KPWK is the airport identifier for Chicago Executive Airport 18
miles northwest of the city center.
Z means Zulu time (Coordinated Universal Time): 4:21:00pm.
KT means wind direction and speed: direction 50 degrees clockwise from North and
speed 10 knots.
SM means visibility: 10 miles.
BKN means clouds with cloud bottoms at 3,000 ft. are broken (cover 5/8 to 7/8 of
sky).
OVC means that clouds with cloud bottoms at 3,600 ft. are overcast (cover all of
the sky).
M01/M08 means that the temperature is minus 1 Celsius and that the dew point is
minus 8 Celsius.
A indicates an altimeter pressure reading of 10.49 inches of mercury.
RMK means that the Remarks Section follows.
A02 indicates that the station is automated with a precipitation discriminator
T10171017 is a breakdown of the temperature and dew point in eight digits
separated into two groups of four.
For example, here is a METAR weather report for the Midway Station in Chicago, for midnight,
January 7, 2014:
METAR KMDW 070551Z 26013G17KT 10SM FEW020
M23/M27 A3024 RMK AO2 SLP276 4/010
T12331272 11228 21239 411831261 55003 $
Here is a METAR tutorial from
Weather Underground to help you decode this METAR report. You can also consult Wikipedia for an overview of METAR.
Project 1 directions:
- Look up the English meanings of these METAR abbreviations online (Wikipedia is a good source):
+ - B DZ E HZ RA SN
- Write a Java program with a loop that repeatedly reads a METAR abbreviation, translates it to
English if it is one of these eight abbreviations, then prints its English meaning.
Use an if..else statement to do the translation.
- If the input does not match any of these eight abbreviations, print
Unknown abbreviation.
- You decide how to terminate the loop. The simplest way to implement the
loop is with an infinite loop like this:
while(true) {
... body of loop;
}
You can then terminate the loop by clicking the red stop button to the left of the output window or
by closing the output window. In class, we will discuss other methods of setting
up and terminating the loop.
- Name your Java project according to the standard naming convention: Proj1Smith, where you
replace Smith by your last name. Also name your zip file Proj1Smith.zip. Five point penalty
for improperly naming your project and/or zip file.
- Submit a zip file of your IntelliJ project folder.

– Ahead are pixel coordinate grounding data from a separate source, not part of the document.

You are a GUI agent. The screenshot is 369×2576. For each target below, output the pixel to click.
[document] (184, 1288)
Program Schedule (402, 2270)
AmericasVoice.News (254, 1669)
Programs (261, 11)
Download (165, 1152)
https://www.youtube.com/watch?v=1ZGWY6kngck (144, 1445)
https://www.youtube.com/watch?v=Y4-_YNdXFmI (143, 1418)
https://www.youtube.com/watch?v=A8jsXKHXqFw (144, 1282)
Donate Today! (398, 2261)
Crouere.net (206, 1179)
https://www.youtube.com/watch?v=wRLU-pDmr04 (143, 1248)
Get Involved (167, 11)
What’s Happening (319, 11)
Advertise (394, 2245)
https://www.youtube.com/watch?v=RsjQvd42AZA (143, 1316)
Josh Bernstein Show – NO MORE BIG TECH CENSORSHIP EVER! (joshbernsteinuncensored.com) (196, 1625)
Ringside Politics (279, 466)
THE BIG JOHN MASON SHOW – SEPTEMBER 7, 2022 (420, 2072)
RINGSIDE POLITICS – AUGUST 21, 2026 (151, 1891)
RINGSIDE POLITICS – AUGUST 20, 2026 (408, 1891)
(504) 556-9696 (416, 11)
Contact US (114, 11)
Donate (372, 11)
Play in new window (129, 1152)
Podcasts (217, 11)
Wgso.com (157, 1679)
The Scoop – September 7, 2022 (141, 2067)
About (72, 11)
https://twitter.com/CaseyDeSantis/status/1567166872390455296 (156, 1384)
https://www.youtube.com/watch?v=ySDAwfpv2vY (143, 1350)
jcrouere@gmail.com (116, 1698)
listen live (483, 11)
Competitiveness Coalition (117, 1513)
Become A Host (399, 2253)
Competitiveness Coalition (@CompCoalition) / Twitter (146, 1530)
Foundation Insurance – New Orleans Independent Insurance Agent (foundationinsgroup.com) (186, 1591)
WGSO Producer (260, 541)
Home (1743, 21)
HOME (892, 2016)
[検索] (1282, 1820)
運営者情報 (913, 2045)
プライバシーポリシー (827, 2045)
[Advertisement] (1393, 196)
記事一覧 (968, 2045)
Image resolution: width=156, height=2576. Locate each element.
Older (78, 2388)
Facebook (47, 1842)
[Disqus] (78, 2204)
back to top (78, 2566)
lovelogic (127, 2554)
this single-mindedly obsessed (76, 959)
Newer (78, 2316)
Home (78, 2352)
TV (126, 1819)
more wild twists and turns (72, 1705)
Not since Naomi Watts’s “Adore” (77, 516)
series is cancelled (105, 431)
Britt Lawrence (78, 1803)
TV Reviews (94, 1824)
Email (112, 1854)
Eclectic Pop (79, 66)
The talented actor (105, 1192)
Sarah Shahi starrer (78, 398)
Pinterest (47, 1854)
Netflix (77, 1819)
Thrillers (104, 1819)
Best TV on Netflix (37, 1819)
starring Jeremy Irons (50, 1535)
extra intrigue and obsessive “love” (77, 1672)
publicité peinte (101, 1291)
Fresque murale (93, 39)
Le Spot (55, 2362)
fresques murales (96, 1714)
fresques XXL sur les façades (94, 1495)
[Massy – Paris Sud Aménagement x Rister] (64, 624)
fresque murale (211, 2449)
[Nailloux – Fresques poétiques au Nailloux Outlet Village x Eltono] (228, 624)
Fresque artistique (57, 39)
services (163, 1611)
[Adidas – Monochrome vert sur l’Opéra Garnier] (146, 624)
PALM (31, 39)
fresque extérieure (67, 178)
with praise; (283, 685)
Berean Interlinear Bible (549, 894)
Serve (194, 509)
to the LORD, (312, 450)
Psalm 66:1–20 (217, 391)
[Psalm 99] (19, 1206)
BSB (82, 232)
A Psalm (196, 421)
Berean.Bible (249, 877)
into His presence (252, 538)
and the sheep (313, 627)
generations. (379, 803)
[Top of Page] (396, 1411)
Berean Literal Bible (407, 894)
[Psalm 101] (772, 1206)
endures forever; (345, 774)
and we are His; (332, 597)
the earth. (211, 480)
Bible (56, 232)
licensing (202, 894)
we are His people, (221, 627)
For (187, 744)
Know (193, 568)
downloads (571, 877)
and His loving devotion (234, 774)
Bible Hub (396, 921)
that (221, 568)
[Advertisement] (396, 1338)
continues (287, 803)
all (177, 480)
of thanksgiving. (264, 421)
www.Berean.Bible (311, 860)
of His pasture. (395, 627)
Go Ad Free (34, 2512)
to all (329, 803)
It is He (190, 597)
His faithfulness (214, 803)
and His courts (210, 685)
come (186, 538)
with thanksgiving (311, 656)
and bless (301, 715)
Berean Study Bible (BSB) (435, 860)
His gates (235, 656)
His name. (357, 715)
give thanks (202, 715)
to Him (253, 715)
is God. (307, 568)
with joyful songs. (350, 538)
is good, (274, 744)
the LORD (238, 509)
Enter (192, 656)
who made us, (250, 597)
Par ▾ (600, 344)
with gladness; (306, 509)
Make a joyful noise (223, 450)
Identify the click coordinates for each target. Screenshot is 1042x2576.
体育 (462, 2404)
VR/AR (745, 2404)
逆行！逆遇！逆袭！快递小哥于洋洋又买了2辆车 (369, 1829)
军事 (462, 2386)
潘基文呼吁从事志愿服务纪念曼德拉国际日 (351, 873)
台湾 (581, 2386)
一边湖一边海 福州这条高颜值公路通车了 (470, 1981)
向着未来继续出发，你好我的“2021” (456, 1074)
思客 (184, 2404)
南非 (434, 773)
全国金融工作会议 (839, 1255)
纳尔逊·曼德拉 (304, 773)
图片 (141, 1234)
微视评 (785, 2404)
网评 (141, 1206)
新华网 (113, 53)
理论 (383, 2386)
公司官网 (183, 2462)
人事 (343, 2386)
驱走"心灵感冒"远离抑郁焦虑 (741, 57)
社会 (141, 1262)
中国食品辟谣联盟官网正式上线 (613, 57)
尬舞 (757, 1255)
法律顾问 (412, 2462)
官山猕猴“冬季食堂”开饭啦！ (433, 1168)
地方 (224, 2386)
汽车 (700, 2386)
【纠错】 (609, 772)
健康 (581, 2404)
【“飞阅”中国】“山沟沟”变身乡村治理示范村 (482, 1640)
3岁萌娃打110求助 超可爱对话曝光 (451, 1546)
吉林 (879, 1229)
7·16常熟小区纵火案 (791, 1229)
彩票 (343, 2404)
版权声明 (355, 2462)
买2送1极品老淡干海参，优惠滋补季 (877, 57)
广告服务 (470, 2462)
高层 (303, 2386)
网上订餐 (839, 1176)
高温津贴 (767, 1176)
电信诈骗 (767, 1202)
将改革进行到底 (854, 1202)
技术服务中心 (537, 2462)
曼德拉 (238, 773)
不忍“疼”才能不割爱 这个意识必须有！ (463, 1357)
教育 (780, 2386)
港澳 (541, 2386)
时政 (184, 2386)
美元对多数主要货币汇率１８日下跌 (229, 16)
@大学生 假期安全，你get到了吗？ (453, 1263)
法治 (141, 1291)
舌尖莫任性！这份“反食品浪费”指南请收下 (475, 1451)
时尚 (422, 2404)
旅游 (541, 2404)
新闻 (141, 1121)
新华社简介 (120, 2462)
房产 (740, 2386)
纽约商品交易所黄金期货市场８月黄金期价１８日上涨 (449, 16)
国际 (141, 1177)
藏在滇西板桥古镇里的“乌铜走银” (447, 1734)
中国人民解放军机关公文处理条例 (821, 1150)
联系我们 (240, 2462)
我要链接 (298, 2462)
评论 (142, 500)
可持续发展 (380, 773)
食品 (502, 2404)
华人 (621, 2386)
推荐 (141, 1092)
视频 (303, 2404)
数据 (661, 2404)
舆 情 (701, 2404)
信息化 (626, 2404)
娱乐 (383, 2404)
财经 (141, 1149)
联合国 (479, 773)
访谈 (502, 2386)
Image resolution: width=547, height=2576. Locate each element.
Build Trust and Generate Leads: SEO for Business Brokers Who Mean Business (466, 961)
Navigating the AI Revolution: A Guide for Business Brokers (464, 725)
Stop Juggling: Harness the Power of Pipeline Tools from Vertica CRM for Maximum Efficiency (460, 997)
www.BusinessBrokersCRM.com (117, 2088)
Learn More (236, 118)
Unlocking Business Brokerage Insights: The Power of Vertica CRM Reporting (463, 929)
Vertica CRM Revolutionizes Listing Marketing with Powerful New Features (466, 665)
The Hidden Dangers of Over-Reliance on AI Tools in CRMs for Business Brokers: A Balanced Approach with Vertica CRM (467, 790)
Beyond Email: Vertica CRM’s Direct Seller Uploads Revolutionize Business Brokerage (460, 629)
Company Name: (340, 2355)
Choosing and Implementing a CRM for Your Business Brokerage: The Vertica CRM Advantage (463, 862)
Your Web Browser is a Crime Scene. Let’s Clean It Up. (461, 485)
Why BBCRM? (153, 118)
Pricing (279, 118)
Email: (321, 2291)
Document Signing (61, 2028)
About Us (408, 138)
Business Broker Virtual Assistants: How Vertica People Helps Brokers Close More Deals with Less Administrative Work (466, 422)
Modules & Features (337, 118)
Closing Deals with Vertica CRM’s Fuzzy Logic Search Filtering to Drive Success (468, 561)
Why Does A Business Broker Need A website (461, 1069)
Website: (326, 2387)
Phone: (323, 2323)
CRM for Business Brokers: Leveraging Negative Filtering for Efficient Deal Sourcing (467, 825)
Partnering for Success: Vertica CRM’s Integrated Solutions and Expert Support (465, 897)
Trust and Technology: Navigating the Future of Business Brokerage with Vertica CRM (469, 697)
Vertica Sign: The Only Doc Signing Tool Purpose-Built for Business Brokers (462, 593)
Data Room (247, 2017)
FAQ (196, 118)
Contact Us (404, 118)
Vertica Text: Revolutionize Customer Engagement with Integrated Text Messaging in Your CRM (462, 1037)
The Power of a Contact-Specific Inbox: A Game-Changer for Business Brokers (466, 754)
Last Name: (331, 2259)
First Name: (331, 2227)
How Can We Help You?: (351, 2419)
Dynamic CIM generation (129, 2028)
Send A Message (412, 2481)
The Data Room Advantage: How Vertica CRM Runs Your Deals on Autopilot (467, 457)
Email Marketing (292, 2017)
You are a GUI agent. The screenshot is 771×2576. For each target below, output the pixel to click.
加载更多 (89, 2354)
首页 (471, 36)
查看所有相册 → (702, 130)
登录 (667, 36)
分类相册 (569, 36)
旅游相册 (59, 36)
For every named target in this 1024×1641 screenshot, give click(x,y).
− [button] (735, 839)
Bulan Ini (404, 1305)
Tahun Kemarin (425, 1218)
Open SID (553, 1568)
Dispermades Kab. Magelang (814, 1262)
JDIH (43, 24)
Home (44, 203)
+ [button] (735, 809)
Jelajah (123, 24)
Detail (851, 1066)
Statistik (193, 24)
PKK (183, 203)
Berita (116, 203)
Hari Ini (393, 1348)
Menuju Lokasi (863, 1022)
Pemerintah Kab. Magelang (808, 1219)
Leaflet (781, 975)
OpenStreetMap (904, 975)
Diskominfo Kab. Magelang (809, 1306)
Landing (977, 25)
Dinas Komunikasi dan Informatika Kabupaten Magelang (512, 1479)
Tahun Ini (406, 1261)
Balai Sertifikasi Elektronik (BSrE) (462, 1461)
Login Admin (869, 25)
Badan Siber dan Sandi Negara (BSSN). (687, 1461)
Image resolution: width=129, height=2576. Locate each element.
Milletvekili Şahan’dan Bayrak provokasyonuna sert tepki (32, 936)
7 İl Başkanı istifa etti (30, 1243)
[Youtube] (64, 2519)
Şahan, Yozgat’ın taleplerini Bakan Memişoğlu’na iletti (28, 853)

You can create a zip file
of your project using IntelliJ:
File >> Export to Zip File...
- Note: don't use the == operator for String objects, use the
String
equals method instead
as in the NumToWords Example in the num-to-words file.
- Grading Breakdown: Functionality: 70%; Indentation: 10%; Source code comments: 10%;
Properly Submitted: 10%. Score is out of 50.